[BUG]: CUB device_transform breaks nvc++ -stdpar

dkolsen-pgi commented 1 month ago

Is this a duplicate?

[x] I confirmed there appear to be no duplicate issues for this bug and that I agree to the Code of Conduct

Type of Bug

Compile-time Error

Component

CUB

Describe the bug

PR #2086 breaks stdexec example nvexec.launch when compiled with NVC++. Compilation fails with unhelpful errors such as error: namespace "cooperative_groups" has no member "thread_block_tile". @ericniebler

PR #2086 added two new files to the CUB headers. One of them, cub/device/dispatch/dispatch_transform.cuh, which is indirectly included from cub/cub.cuh, contains #include <cooperative_groups.h>. The header <cooperative_groups.h> is entirely wrapped by an #if defined(__cplusplus) && defined(__CUDACC__) block.
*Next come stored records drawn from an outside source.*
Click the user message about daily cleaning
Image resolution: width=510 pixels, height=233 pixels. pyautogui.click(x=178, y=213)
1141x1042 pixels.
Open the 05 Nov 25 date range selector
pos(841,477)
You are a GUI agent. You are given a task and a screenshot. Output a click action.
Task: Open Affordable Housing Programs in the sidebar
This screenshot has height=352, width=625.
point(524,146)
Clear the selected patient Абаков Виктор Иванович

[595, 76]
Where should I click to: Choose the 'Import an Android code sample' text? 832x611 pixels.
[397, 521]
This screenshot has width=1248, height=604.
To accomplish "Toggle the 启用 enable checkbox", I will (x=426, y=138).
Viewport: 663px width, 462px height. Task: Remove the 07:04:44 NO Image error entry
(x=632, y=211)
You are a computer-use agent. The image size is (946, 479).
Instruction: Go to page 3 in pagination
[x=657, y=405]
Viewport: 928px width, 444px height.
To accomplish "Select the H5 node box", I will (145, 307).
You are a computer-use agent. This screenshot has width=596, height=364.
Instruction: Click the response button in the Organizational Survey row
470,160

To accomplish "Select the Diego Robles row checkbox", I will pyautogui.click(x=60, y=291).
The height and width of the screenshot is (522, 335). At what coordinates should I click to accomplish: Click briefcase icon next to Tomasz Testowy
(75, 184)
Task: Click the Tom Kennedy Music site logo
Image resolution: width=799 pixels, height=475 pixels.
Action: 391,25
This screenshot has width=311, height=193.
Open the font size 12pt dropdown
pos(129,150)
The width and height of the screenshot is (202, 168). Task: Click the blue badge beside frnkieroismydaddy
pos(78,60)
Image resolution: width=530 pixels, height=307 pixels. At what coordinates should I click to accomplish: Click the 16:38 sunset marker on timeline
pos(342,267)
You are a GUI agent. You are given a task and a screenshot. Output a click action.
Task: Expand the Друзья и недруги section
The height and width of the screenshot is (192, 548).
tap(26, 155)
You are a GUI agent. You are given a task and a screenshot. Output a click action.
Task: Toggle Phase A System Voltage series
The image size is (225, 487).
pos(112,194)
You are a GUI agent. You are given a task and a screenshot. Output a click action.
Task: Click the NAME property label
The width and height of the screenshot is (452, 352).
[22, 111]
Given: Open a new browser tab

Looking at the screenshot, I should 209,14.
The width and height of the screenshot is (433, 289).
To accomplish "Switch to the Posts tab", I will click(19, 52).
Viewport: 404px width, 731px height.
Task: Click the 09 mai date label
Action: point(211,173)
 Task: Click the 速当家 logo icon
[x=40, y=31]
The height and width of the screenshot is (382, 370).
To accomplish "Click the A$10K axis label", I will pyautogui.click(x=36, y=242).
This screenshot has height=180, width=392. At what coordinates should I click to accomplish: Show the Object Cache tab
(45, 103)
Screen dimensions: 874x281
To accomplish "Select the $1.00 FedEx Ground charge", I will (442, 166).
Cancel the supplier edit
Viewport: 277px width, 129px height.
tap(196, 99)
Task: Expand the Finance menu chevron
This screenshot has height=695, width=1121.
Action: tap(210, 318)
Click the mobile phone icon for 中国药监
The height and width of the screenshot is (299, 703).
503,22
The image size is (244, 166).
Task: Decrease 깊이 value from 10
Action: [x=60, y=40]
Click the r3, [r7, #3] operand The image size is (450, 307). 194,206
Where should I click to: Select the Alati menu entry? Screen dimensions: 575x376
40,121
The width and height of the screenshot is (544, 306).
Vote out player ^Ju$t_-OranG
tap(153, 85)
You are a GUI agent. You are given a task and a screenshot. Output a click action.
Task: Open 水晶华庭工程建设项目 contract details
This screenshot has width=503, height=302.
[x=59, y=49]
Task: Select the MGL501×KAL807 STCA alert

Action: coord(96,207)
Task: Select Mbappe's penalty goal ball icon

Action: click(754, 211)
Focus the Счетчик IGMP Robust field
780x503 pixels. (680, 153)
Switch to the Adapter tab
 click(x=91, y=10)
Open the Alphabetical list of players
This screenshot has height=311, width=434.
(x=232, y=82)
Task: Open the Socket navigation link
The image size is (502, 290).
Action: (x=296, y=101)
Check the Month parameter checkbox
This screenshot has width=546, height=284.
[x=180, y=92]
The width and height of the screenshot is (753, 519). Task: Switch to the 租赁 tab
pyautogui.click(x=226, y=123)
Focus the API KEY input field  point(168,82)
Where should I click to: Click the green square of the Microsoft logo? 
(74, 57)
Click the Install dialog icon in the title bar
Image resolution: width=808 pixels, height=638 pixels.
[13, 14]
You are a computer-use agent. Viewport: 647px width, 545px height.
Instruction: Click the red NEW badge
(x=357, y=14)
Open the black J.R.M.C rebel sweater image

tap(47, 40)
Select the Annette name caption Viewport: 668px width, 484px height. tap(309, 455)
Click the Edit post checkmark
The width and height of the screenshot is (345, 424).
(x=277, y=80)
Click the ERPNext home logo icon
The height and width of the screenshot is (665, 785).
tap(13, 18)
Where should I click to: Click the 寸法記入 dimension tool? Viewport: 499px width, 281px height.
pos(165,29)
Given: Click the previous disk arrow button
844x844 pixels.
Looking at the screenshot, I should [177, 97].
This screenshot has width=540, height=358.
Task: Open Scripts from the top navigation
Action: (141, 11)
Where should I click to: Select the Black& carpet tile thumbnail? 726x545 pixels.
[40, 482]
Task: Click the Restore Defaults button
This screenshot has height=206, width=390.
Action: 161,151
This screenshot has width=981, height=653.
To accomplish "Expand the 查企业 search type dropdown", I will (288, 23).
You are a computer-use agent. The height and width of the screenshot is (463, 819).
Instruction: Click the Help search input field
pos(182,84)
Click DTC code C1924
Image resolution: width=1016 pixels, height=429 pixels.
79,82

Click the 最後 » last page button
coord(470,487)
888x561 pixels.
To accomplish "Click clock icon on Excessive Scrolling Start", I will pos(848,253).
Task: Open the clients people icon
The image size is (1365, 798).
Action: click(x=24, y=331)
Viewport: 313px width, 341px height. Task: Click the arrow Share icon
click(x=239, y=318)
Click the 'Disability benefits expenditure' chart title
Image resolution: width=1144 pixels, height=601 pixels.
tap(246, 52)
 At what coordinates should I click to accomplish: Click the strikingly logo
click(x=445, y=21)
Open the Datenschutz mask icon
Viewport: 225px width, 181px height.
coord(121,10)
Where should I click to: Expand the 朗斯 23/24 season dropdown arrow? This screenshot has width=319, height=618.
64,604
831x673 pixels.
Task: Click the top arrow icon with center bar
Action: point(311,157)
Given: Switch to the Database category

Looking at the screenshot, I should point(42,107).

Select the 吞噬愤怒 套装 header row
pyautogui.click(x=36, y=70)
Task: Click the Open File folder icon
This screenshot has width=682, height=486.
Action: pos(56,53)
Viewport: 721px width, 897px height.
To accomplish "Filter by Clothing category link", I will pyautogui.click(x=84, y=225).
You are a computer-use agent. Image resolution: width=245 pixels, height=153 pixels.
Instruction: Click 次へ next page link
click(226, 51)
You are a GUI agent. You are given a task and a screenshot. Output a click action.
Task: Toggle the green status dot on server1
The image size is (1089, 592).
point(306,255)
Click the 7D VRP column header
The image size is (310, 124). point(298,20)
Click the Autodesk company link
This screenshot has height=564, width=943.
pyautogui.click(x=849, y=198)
When compiling with nvc++ -stdpar=gpu, the macro __CUDACC__ is not defined, so <cooperative_groups.h> is a no-op. Subsequent attempts to use stuff from the cooperative_groups namespace fail with undefined identifiers.

This doesn't break NVC++'s stdpar parallel algorithms yet because nothing in the parallel algorithm implementation includes cub/cub.cuh or cub/device/device_transform.cuh. But that will change if thrust::transform is changed to use the new CUB transform algorithms. I would like to get this fixed before that happens, when the impact of this bug is still small.

I don't know the correct way to fix this. Some possibilities are:

Change <cooperative_groups.h> to work with nvc++ -stdpar. (CUB would still need to deal with the issue as long as a CUDA Toolkit without the cooperative groups change is still supported.)
Change CUB to not use cooperative groups.
Change CUB to not use cooperative groups when being compiled with 'nvc++ -stdpar'.
Change cub/cub.cuh to not include <cub/device/device_transform.cuh>. Any code that wants to use the new CUB transform algorithms needs to include <cub/device/device_transform.cuh> explicitly. (This then pushes the problem to Thrust, which would need to adopt option 2 or 3.)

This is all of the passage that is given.